Securities Law & Instruments

Headnote

National Policy 11-203 Process For Exemptive Relief Applications in Multiple Jurisdictions -- Relief from item 14.2 of Form 51-102F5 Information Circular -- Filer exempt from including financial statements for predecessor corporation to be involved in a business combination -- fundamental change in business and operations from predecessor corporation and change in all of its executive officers and directors.

Applicable Legislative Provisions

National Instrument 51-102 Continuous Disclosure Obligations, s. 13.1.

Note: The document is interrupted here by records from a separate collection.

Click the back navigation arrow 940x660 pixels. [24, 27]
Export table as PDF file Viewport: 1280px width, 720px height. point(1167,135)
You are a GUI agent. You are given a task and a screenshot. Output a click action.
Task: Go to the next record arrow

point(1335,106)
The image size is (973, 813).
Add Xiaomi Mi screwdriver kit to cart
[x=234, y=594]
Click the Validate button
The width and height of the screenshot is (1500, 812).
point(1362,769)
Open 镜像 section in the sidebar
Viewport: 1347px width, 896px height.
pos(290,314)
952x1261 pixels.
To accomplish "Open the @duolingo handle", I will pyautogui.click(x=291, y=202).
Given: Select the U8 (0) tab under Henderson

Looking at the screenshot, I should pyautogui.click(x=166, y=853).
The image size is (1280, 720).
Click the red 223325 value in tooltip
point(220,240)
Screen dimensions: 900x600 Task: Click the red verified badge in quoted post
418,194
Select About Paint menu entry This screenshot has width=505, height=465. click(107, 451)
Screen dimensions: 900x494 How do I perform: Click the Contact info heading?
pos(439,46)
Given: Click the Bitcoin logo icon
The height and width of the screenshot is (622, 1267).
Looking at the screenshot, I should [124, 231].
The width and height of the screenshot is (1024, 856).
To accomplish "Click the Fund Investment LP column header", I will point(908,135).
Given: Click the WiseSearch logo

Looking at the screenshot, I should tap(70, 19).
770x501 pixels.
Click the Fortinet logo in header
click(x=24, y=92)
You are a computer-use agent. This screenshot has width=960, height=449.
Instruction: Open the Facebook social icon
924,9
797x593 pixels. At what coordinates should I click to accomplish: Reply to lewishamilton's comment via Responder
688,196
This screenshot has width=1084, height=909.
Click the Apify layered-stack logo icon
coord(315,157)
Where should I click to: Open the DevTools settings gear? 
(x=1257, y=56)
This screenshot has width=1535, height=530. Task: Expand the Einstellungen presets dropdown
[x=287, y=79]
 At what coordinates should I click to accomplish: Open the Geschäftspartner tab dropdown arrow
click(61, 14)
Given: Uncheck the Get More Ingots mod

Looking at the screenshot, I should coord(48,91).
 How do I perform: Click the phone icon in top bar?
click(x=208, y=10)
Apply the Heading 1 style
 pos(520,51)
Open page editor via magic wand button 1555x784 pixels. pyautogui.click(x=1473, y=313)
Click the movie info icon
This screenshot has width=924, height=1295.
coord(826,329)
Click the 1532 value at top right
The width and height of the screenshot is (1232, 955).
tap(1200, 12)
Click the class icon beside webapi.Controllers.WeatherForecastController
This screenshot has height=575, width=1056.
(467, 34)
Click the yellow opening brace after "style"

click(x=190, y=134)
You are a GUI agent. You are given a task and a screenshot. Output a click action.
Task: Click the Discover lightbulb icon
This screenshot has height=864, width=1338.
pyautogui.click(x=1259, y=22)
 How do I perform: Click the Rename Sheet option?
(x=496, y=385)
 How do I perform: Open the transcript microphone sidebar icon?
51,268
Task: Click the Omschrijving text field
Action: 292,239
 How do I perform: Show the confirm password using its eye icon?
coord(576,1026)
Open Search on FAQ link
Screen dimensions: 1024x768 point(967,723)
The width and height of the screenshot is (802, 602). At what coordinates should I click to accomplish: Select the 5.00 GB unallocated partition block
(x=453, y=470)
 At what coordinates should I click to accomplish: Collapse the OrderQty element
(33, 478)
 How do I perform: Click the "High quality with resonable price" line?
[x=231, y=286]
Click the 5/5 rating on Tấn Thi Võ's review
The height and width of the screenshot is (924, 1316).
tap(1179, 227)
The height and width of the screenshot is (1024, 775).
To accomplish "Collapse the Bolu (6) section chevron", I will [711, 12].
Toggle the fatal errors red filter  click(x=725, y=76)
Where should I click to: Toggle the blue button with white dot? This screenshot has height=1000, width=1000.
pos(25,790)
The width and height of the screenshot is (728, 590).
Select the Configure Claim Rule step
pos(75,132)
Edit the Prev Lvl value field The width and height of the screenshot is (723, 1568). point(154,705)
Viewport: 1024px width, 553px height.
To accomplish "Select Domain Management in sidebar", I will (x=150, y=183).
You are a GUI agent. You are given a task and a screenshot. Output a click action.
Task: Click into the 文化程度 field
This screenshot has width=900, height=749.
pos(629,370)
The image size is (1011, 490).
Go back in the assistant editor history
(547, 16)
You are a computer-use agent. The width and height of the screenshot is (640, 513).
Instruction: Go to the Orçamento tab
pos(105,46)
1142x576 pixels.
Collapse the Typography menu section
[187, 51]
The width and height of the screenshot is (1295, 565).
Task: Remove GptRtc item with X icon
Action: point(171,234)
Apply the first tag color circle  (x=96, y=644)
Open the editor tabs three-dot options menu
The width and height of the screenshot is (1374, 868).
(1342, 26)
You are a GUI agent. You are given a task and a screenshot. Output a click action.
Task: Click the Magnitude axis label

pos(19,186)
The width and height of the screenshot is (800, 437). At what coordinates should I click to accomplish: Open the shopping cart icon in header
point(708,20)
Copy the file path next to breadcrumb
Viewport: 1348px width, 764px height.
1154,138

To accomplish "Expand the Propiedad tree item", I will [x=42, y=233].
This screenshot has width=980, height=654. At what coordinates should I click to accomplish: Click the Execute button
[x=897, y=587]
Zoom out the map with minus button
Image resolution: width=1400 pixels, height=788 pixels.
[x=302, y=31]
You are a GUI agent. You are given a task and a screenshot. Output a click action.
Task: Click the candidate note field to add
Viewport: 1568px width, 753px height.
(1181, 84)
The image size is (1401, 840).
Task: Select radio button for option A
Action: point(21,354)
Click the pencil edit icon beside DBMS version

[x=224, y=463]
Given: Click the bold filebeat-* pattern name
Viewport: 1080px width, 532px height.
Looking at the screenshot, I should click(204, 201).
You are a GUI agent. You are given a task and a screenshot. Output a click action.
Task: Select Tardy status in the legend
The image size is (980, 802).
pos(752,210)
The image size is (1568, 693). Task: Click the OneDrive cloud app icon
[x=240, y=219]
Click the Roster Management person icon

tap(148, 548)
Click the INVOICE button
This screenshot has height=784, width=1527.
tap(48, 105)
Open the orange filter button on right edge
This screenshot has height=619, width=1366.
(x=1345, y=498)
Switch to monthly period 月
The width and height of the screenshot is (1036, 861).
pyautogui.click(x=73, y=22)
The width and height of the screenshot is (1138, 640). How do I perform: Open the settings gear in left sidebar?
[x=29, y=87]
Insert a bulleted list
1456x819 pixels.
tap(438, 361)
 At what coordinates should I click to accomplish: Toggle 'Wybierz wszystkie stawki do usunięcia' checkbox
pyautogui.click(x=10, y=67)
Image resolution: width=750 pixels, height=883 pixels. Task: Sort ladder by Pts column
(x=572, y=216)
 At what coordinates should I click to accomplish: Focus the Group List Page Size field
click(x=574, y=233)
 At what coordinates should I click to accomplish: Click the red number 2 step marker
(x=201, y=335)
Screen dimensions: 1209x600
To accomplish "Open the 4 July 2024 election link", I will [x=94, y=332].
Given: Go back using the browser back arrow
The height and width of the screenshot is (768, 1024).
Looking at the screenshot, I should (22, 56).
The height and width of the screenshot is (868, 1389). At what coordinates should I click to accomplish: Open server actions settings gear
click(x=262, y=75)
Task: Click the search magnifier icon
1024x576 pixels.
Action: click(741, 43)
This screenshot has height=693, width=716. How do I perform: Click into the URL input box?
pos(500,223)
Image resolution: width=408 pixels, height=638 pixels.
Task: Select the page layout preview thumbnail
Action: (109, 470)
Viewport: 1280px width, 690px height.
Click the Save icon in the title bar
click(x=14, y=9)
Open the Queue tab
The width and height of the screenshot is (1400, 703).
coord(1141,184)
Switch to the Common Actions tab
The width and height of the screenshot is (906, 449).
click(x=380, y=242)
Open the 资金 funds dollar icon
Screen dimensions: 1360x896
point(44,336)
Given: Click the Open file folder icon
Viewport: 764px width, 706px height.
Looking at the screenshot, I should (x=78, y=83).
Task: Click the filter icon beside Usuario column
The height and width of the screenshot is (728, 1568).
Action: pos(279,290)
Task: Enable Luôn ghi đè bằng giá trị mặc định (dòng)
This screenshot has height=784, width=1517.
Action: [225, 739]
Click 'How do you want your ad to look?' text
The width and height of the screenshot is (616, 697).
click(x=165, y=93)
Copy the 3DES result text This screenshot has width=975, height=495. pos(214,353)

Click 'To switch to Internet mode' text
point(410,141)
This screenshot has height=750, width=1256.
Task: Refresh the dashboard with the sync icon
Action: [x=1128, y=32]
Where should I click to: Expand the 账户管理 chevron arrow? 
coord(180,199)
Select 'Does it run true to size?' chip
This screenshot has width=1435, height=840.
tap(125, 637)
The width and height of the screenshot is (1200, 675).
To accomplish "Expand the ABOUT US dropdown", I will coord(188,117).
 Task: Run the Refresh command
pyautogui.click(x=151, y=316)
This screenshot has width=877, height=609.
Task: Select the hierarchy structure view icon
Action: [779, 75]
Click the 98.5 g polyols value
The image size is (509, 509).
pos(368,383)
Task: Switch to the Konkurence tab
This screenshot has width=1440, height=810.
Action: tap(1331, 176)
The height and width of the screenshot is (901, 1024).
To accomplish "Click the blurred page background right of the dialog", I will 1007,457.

Form 51-102F5 Information Circular, Item 14.2.

April 23, 2009

IN THE MATTER OF

THE SECURITIES LEGISLATION OF

MANITOBA AND ONTARIO

(THE "JURISDICTIONS")

AND

IN THE MATTER OF

THE PROCESS FOR EXEMPTIVE RELIEF

APPLICATIONS IN MULTIPLE JURISDICTIONS

AND

IN THE MATTER OF

AG GROWTH INCOME FUND ("AG GROWTH") AND

BENACHEE RESOURCES INC. ("BENACHEE", AND

TOGETHER WITH AG GROWTH, THE "FILERS")

 

DECISION

Background

The securities regulatory authority or regulator in each of the Jurisdictions ("Decision Maker") has received an application (the "Application") from the Filers for a decision under the securities legislation of the Jurisdictions (the "Legislation"):

(a) exempting the Filers from the requirement under the Legislation to provide financial statement disclosure with respect to Benachee for the years ended December 31, 2008, December 31, 2007 and December 31, 2006 (the "Financial Statements") in the management information circular (the "Circular") to be prepared by the Filers and delivered to the holders ("Ag Growth Unitholders") of trust units ("Ag Growth Units") in connection with a special meeting ("Special Meeting") of Ag Growth Unitholders expected to be held in late May 2009; (the "Exemption Sought") and

(b) that the Application and this Decision be kept confidential and not be made public (the "Confidentiality Request").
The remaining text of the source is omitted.